*TEXT SHOWN:*

■ ■ ■

Cuba: Human Rights Activists Confirm 1000+ Arrests/Disappearances Since July 11

A man is arrested during a demonstration against the government of Cuban President Miguel
YAMIL LAGE/AFP via Getty Images

The Cuban Observatory for Human Rights (OCDH), a non-governmental organization that tracks detentions on the island, documented over 1,000 disappearances or arrests in Cuba between July 11, the day nationwide protests began on the island, and August 1.

The July 11 protests triggered a global rallying cry for international action to end the 62-year-old Castro regime, which continues to maintain a stranglehold on the island despite attempts to portray President Miguel Díaz-Canel as a new leader distinct from the Castro family rulers embedded in the Communist Party’s most powerful military positions. The protests themselves, occurring in as many as 40 different municipalities across the country, were the largest Cuba has experienced in years and followed extensive civil society organizing by various pro-democracy groups since at least the 2003 “Black Spring” crackdown.

While the July 11 protests were, by all accounts, overwhelmingly peaceful, Cuban authorities responded by deploying state security and its repressive “black beret” special forces to conduct mass arrests, open fire on crowds of dissidents, and perform public beatings to scare anyone considering joining the movement. Díaz-Canel also appeared on television on the night of July 11 issuing an “order of combat” to civilians sympathetic with the regime, encouraging them to physically attack anyone they considered may support the protests.

Dissidents on the island have described the nearly three weeks since the July 11 protests as intensely violent. The “black beret” forces have conducted door-to-door raids looking for suspected protesters in nearly every major city and shot protesters in their own homes. The legal system is so overwhelmed, according to the NGO Cuban Prisoners Defenders, that courts are processing and sentencing as many as 30 people at once with no regard for differences in their cases and, in many cases, not granting them access to an attorney.

■ ■ ■

(Entries from a dataset)
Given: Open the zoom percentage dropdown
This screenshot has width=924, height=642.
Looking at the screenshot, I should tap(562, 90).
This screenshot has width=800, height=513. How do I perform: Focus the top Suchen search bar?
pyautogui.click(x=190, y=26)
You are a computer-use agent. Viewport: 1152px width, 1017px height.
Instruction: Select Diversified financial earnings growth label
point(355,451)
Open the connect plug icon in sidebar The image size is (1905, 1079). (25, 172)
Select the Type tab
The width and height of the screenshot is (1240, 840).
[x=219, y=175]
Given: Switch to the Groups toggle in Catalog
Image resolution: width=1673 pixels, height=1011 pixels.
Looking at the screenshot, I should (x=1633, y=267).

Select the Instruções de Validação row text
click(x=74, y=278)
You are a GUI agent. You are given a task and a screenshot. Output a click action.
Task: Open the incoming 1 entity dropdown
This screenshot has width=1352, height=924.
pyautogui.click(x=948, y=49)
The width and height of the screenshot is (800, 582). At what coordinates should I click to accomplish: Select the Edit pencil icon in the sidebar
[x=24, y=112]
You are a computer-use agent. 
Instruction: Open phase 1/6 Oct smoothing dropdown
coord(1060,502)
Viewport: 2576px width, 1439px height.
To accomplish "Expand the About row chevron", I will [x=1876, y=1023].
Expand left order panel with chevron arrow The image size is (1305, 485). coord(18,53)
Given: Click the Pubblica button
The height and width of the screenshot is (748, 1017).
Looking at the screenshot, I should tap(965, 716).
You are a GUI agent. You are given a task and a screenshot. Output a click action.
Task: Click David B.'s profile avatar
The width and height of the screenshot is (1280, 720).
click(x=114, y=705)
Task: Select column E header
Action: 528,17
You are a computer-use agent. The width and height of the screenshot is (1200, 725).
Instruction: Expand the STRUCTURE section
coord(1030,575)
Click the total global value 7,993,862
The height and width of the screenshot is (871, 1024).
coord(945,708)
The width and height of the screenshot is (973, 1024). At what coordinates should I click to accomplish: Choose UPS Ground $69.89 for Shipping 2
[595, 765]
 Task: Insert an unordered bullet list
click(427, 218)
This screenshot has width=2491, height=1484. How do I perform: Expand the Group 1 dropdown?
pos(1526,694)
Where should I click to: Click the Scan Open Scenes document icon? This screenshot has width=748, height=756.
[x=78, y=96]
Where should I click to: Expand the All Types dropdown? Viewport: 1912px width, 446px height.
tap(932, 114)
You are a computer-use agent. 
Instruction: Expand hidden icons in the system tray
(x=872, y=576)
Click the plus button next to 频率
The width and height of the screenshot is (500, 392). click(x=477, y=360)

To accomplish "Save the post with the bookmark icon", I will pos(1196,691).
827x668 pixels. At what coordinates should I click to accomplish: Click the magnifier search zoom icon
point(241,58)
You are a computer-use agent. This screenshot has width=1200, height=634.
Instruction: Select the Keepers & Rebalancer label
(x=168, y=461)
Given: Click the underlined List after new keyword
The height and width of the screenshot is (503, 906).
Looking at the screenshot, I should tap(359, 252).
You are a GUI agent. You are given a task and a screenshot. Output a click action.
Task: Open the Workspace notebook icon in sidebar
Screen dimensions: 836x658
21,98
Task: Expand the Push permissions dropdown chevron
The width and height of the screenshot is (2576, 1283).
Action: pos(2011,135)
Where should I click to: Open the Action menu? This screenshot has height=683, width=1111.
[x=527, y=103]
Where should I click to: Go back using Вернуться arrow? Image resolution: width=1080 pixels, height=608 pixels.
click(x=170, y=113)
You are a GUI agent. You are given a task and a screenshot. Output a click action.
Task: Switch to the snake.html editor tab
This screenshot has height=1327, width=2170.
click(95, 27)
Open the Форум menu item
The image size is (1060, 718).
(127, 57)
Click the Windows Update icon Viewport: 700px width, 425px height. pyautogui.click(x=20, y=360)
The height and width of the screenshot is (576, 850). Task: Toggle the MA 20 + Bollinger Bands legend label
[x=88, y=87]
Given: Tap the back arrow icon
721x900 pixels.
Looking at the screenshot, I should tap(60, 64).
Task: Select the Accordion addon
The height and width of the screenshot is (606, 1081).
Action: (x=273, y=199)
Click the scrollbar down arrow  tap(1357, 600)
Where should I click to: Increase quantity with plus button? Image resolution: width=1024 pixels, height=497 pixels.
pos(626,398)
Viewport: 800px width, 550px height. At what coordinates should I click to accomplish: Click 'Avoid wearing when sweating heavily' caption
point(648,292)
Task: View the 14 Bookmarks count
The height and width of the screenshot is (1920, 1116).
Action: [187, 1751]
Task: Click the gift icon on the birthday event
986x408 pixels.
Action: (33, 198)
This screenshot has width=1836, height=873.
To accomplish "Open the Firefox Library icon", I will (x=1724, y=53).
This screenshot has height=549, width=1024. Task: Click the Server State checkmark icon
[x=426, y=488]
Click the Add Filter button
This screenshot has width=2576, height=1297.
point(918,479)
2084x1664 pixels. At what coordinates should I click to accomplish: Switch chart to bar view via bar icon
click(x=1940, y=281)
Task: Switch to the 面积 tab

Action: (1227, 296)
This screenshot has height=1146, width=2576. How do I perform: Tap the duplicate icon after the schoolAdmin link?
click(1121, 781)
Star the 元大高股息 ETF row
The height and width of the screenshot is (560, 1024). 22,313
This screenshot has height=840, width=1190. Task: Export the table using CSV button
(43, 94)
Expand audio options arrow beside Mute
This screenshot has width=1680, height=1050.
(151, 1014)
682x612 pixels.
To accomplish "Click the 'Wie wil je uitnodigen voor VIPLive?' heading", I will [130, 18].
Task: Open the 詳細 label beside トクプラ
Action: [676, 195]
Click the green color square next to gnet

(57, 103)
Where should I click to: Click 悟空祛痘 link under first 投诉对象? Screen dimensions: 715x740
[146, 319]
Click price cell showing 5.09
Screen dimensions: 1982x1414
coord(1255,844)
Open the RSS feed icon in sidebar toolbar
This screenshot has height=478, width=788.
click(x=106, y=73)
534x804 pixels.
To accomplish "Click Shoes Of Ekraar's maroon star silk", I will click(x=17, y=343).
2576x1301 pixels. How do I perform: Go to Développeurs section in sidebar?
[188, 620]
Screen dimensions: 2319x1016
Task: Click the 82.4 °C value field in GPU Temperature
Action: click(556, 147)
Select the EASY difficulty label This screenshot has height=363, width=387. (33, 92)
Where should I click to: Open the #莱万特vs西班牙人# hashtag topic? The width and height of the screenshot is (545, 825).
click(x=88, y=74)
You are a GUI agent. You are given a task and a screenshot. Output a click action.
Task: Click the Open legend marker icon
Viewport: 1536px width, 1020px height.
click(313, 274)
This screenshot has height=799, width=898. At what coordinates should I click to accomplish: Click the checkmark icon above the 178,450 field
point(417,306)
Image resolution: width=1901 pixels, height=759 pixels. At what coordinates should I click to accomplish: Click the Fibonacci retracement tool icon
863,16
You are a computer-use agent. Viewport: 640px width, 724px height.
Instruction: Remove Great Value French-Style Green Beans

■ ■ ■

*EXERCISE DIRECTIONS:* Reproduce the entire article on arrests in Cuba, shown above the data, word for word from the headline through the final sentence.

*RIGHT ANSWER:*
Cuba: Human Rights Activists Confirm 1000+ Arrests/Disappearances Since July 11

A man is arrested during a demonstration against the government of Cuban President Miguel
YAMIL LAGE/AFP via Getty Images

The Cuban Observatory for Human Rights (OCDH), a non-governmental organization that tracks detentions on the island, documented over 1,000 disappearances or arrests in Cuba between July 11, the day nationwide protests began on the island, and August 1.

The July 11 protests triggered a global rallying cry for international action to end the 62-year-old Castro regime, which continues to maintain a stranglehold on the island despite attempts to portray President Miguel Díaz-Canel as a new leader distinct from the Castro family rulers embedded in the Communist Party’s most powerful military positions. The protests themselves, occurring in as many as 40 different municipalities across the country, were the largest Cuba has experienced in years and followed extensive civil society organizing by various pro-democracy groups since at least the 2003 “Black Spring” crackdown.

While the July 11 protests were, by all accounts, overwhelmingly peaceful, Cuban authorities responded by deploying state security and its repressive “black beret” special forces to conduct mass arrests, open fire on crowds of dissidents, and perform public beatings to scare anyone considering joining the movement. Díaz-Canel also appeared on television on the night of July 11 issuing an “order of combat” to civilians sympathetic with the regime, encouraging them to physically attack anyone they considered may support the protests.

Dissidents on the island have described the nearly three weeks since the July 11 protests as intensely violent. The “black beret” forces have conducted door-to-door raids looking for suspected protesters in nearly every major city and shot protesters in their own homes. The legal system is so overwhelmed, according to the NGO Cuban Prisoners Defenders, that courts are processing and sentencing as many as 30 people at once with no regard for differences in their cases and, in many cases, not granting them access to an attorney.